─── Dataset records
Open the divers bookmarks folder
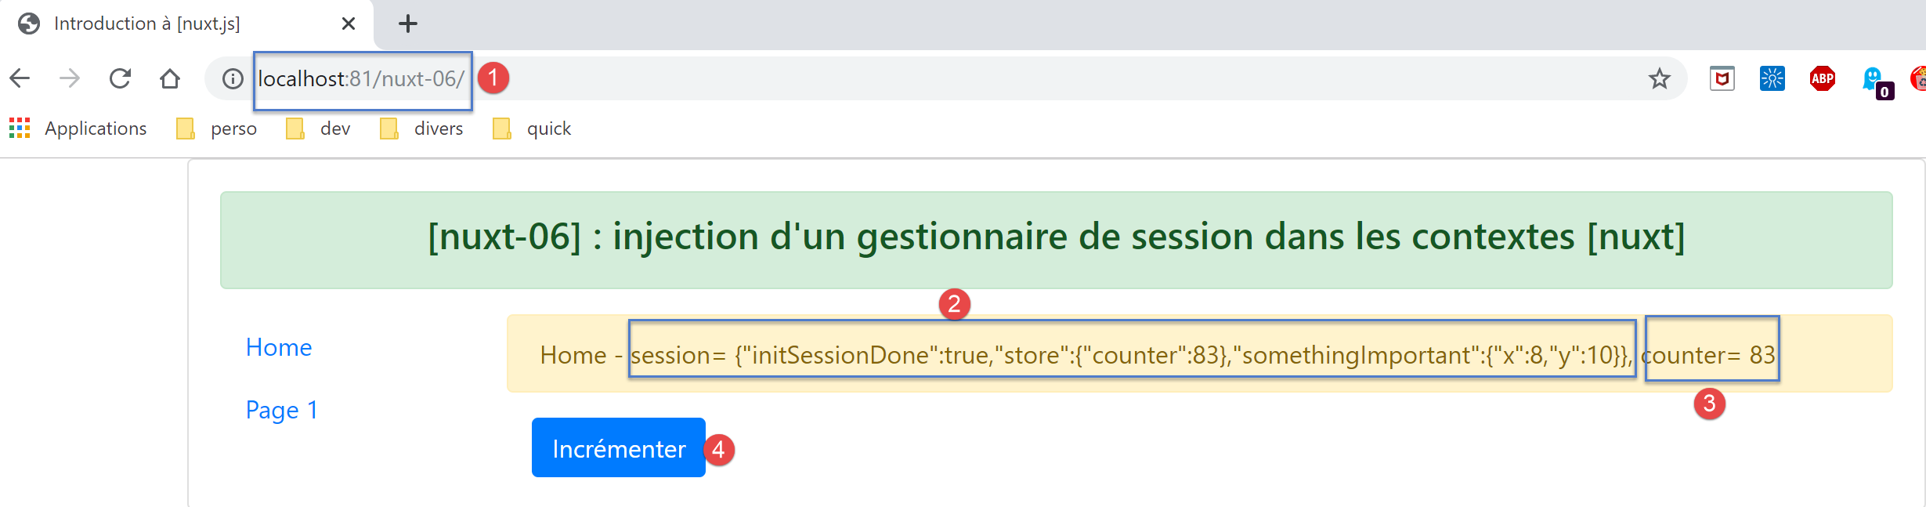Viewport: 1926px width, 507px height. 421,129
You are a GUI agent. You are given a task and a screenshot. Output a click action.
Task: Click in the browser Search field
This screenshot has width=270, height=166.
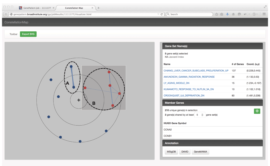190,14
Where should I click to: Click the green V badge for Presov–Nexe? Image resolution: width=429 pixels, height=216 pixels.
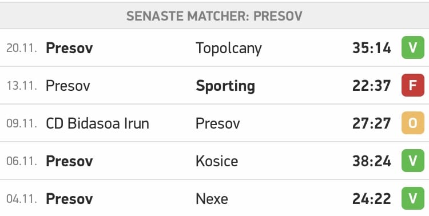(413, 198)
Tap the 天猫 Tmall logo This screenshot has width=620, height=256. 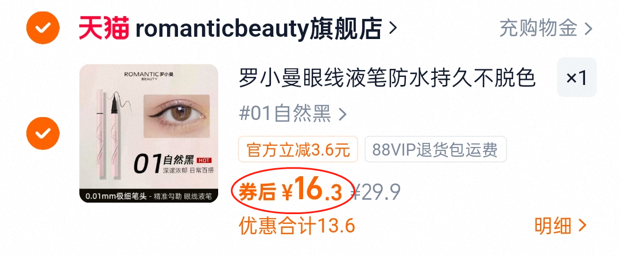click(103, 28)
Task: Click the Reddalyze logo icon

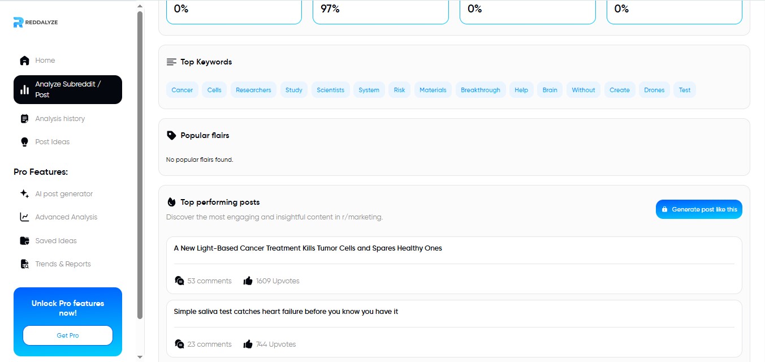Action: 17,22
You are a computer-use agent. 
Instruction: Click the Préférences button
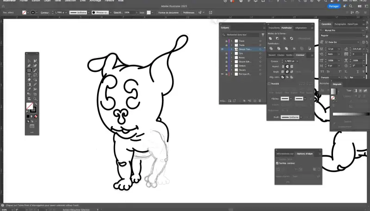click(188, 13)
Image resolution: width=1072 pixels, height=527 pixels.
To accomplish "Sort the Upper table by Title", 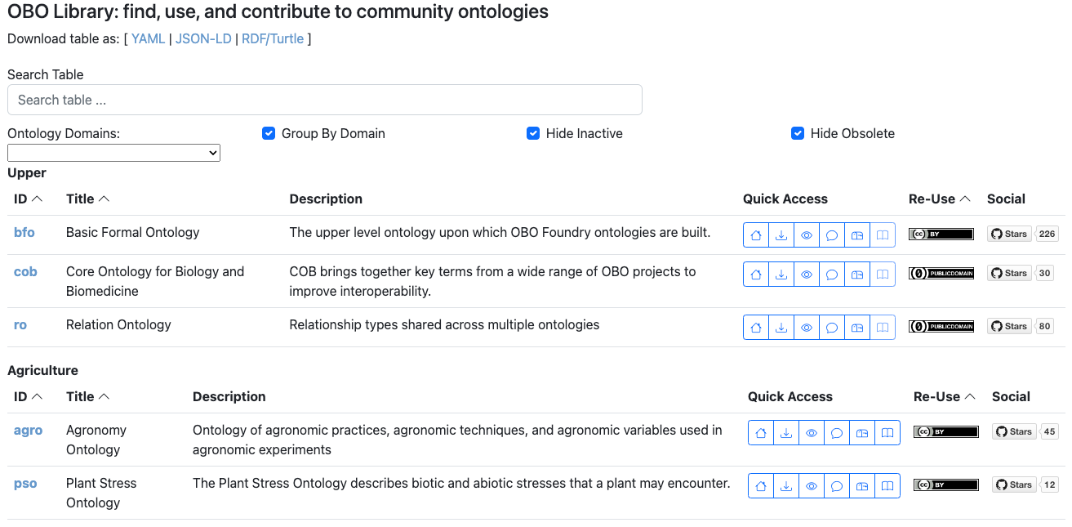I will pos(87,199).
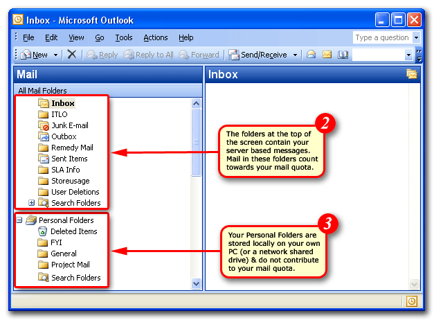Open the Junk E-mail folder
434x320 pixels.
(69, 125)
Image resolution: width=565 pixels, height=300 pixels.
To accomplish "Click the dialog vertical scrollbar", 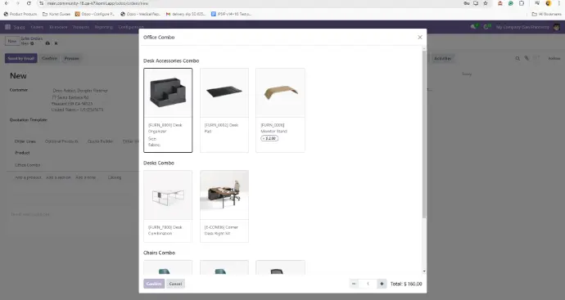I will click(x=424, y=134).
──────
● **Problem description**
All lines of the records above that contain the word "agent" are to be copied out.

● **Task answer**
You are a GUI agent. You are given a task and a screenshot. Output a click action.
You are a computer-use agent. 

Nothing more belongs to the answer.